**DATA SUPPLIED**
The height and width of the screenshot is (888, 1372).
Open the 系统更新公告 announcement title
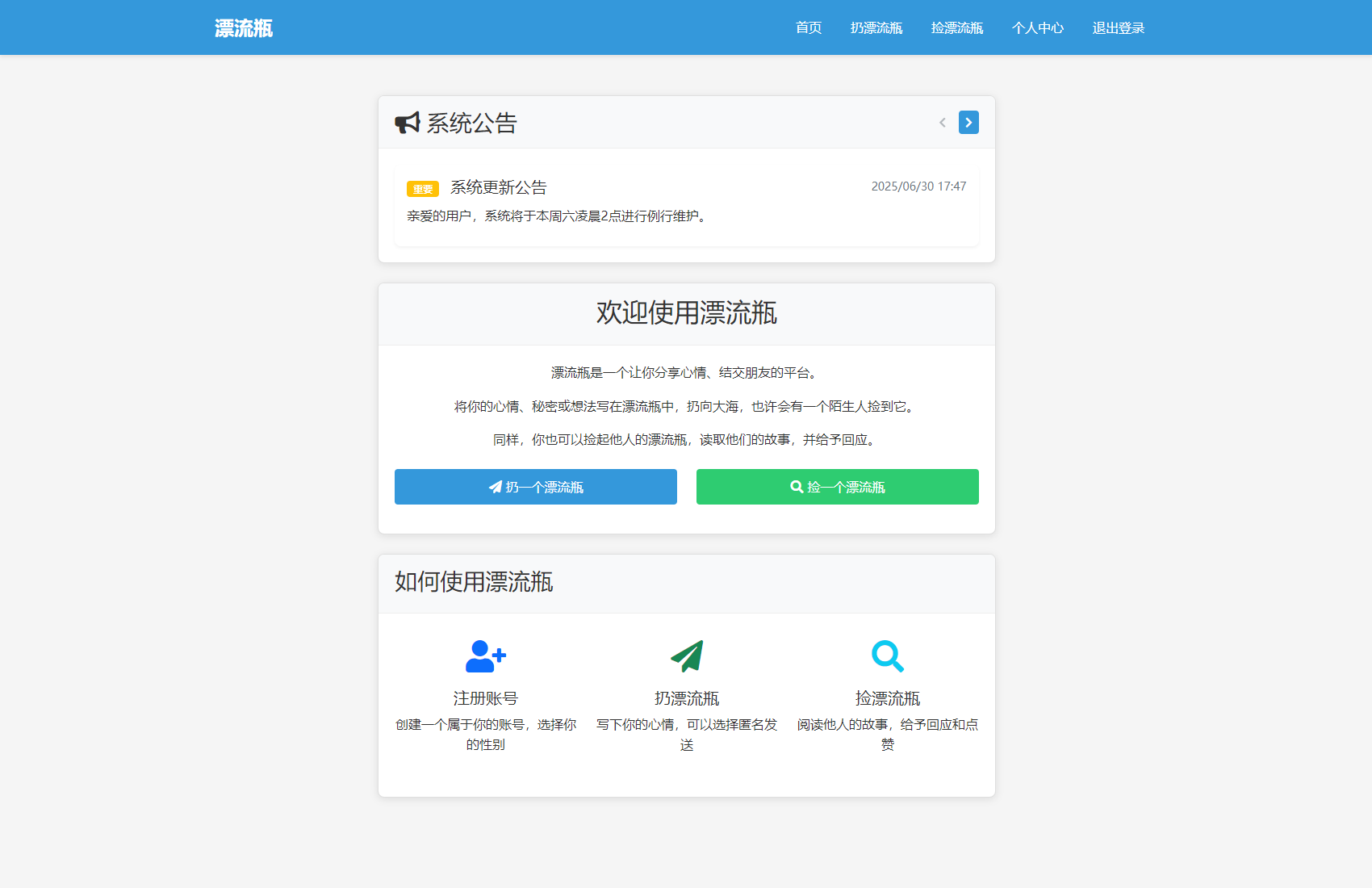498,186
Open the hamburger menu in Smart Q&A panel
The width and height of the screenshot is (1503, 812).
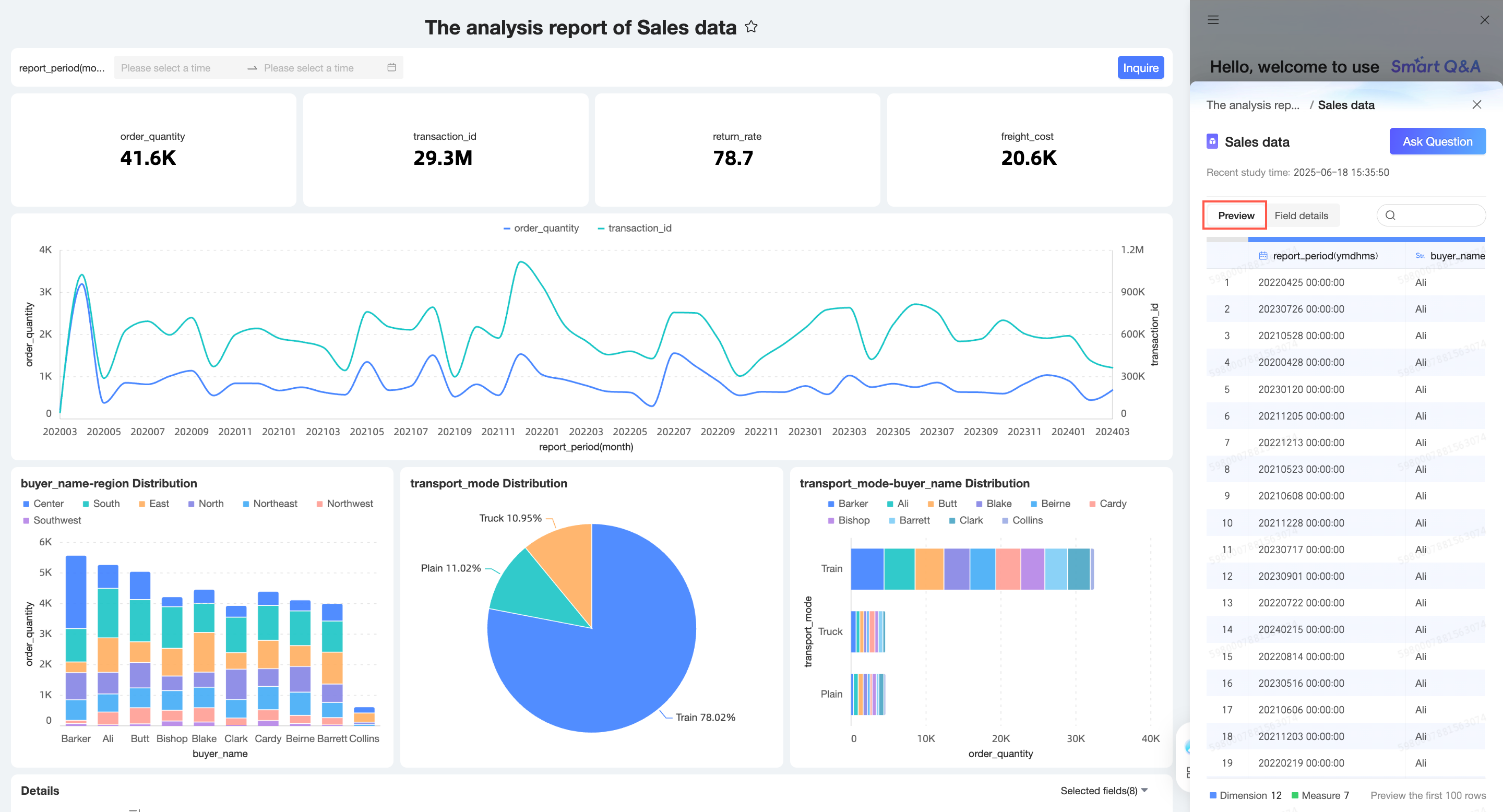pos(1213,20)
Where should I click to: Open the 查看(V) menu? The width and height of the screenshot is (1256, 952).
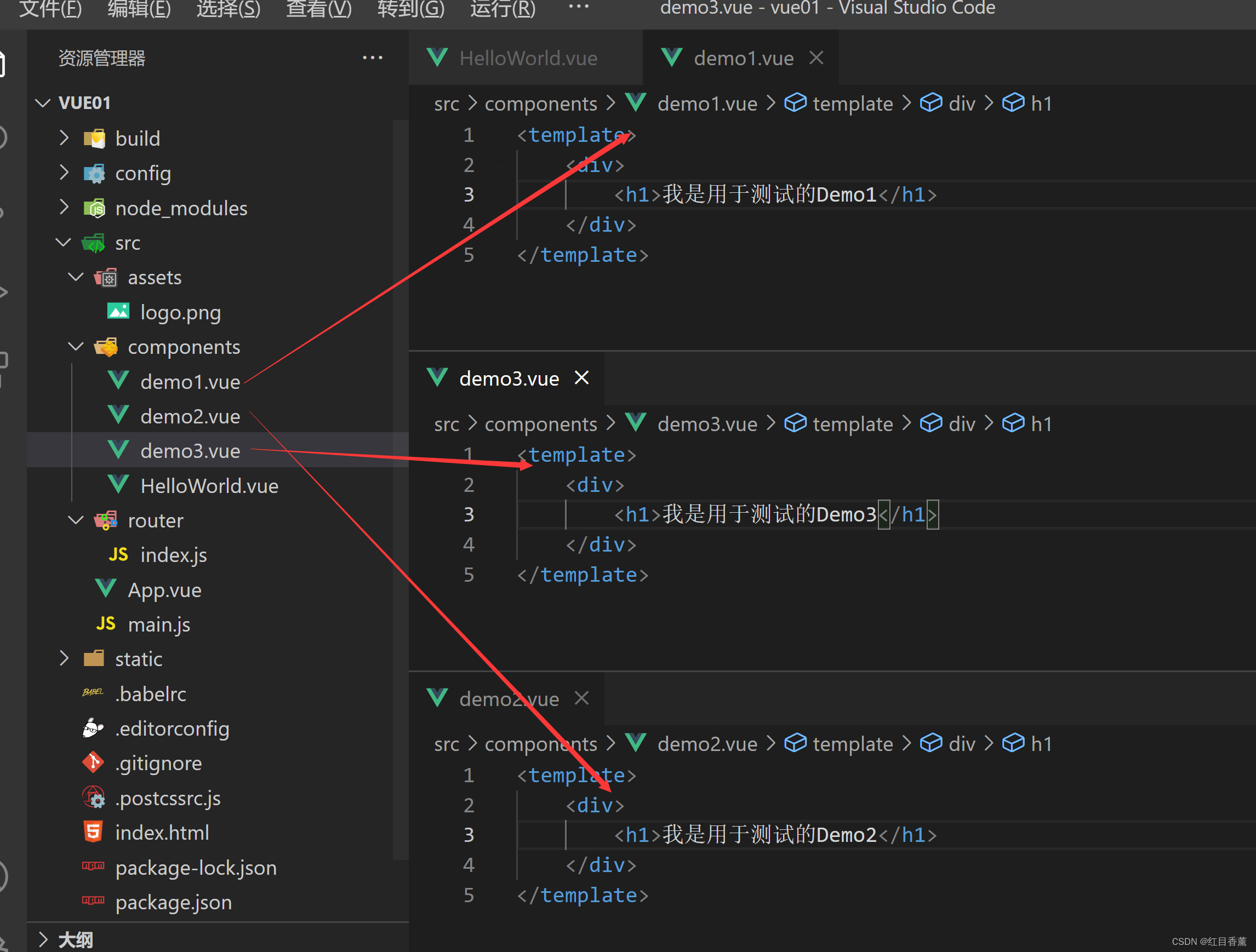pos(318,9)
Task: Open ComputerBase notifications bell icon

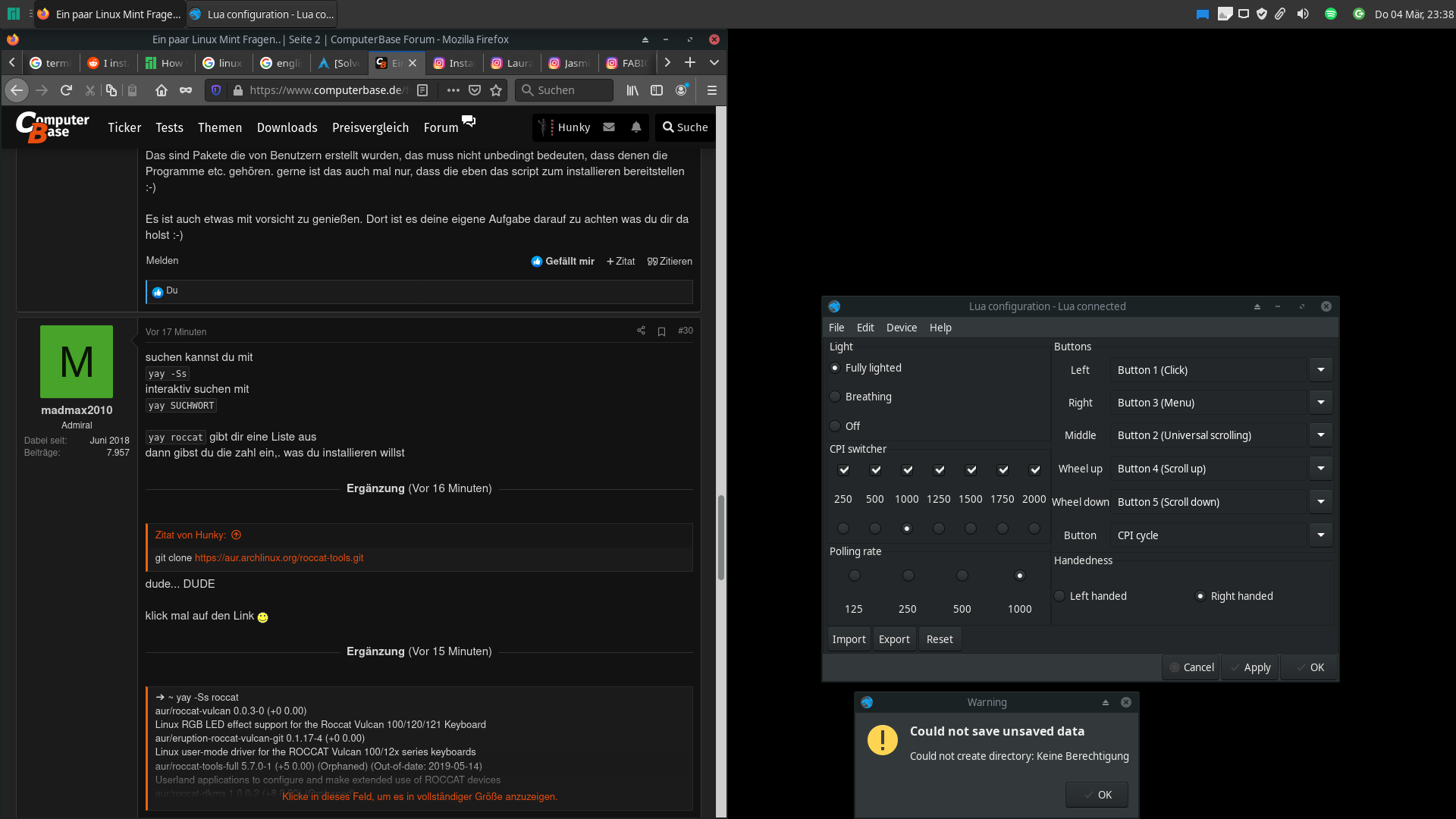Action: click(x=636, y=127)
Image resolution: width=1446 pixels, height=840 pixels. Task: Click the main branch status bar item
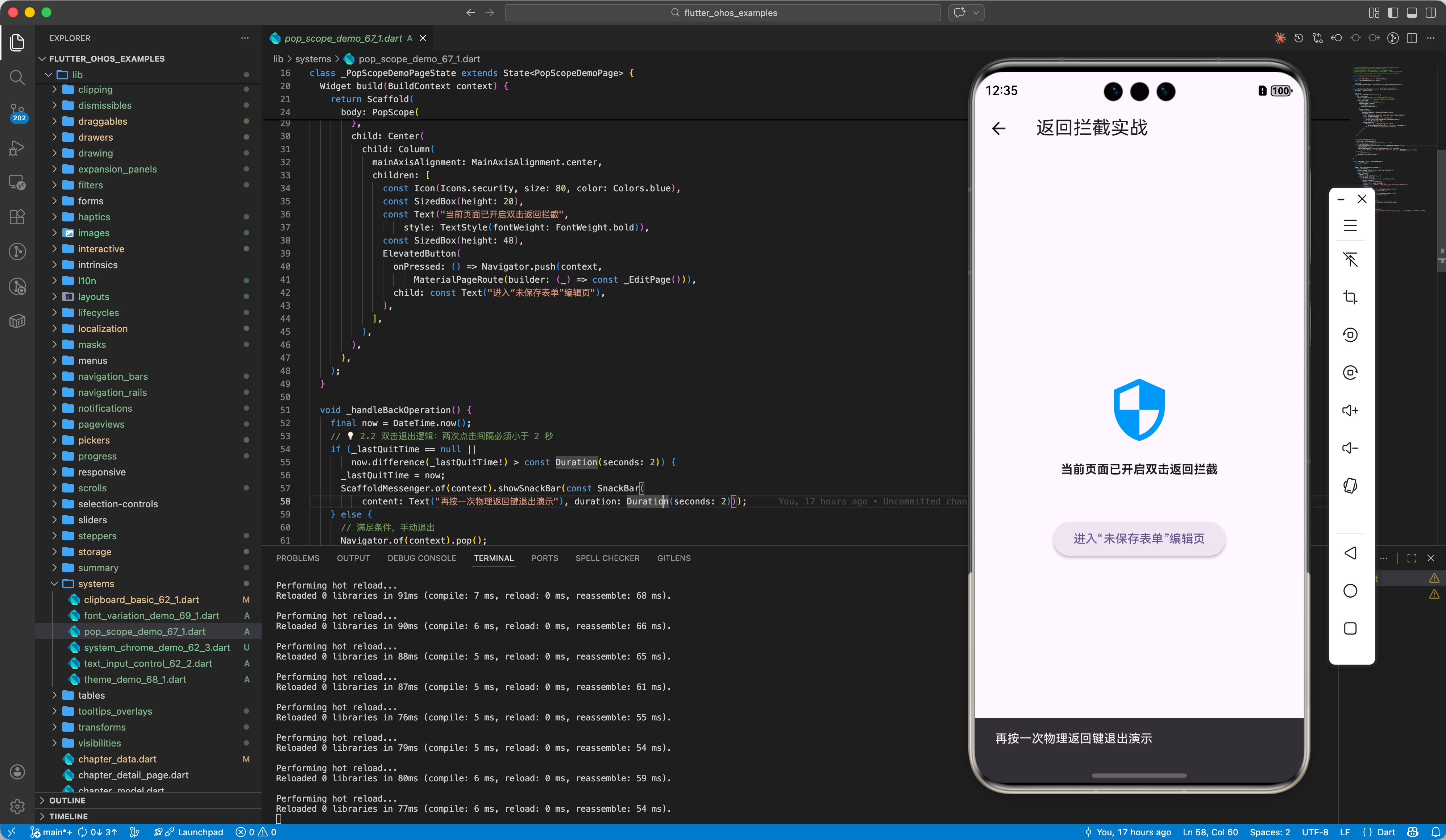[x=51, y=832]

**TASK PROMPT**
Repeat the line that contains "Image resolution: width=1446" and each line after it, through the last line of the listing, exactly and alone; pictures stay out of the repeat.

**YOUR SOLUTION**
Image resolution: width=1446 pixels, height=840 pixels. Task: Click the main branch status bar item
[x=51, y=832]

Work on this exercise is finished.